Updated: August 17, 2014 12:05:33 am
For Harbans Singh, a frail 89-year-old, the First World War does not signify conflict, but friendship, a bond born of war, but one that lived long after the last troops returned home. It began on June 4, 1915, the first day of the Third Battle of Krithia, fought on the Gallipoli peninsula (present-day northern Turkey) between the Allied (British and French) forces and the Turkish/Ottoman military. The Turks had overpowered the British, and Reginald Arthur Savory, a British officer in the 14th Sikh Regiment of the British Indian Army, was on the frontline in the trenches. Singh’s father Ude Singh was a sepoy in the regiment. “When Savory did not return from the war front for long, my father went in search of him, though his colleagues dissuaded him. He finally found Savory wounded in the head and carried the officer back to the safety of the unit. My father carried him to the doctor and took care of him,” says Singh, a retired Panjab University employee.
Gallipoli was a bloody battleground, with only 134 of the 574 men of the 14th Sikh Regiment and only two of the 15 British officers of the unit surviving. “My father’s was the only life-saving act in the campaign. And Savory was one of the two officers who survived it, thanks to my father’s help,” Singh says .
It is a story of heroism that Ude Singh, a wrestler before he joined the army, would often narrate to his family. And one that even Savory, who would later go on to become a lieutenant-general in the British Indian army, would narrate in a letter to his parents in England. Now a property of the National Army Museum, London, the letter reads: “During the first few minutes, I was knocked out, lying on the parapet with two Turks using my body as a rest over which to shoot at our second line coming forward. When I fully recovered consciousness, the Turks had gone. I looked around and saw my little bugler lying dead, brutally mutilated. I could see no one else, stumbled back as best I could, my head was bleeding and I was dazed and then, Udai (sic) Singh, a great burly Sikh with a fair beard who was one of our battalion wrestlers, came out of the reserve trenches, picked me up, slung me over his shoulder, and brought me to safety. All the time we were being shot at.”
Savory would honour Ude Singh later too. “My father retired in 1917 and the two lost touch. In 1934, when Savory was posted in Dehradun as a lieutenant colonel, my father went to meet him. Savory offered him his own chair,” Singh says.
Singh feels there was a “divine connection” between his father and Savory. “After Independence, Savory left the country on December 9, 1947, for England. The same day, my father passed away,” he says. In 1968, when Savory visited India, Singh wrote a letter to him asking if he could come to Delhi to meet him. “But he came to Chandigarh to meet us. The Punjab government wanted to host him but he stayed at our place. He would reply to all the letters I wrote to him till 1980, when he passed away,” Singh says.

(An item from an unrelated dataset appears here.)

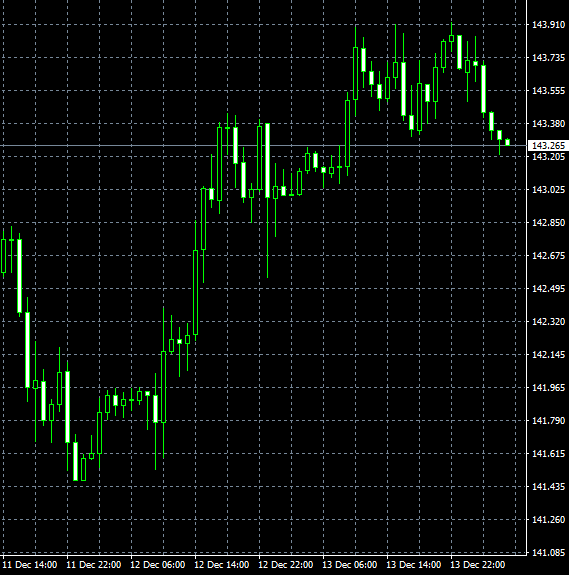Click the 143.380 price scale label
Viewport: 569px width, 576px height.
[548, 123]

A corner in Singh’s small flat in Chandigarh is dedicated to the story of his father and Savory: it has a photograph of his father along with Savory besides other war insignia such as letters and articles his father used in the Gallipoli campaign. Every morning and evening, he and his wife light a lamp next to it. “I wrote many letters to Indian and British authorities requesting them to recognise my father’s work of saving the life of an army officer. But the Indian government says it was an act done under British India, and the British government says it is too old an incident,” he says.
Singh will put off the centenary celebrations until June 4 next year. “That would mark 100 years of Ude Singh’s heroism. I will call a few good people and remember that there existed a good man who saved a precious life in WWI where everybody else killed. I only want to live till that day,” he says.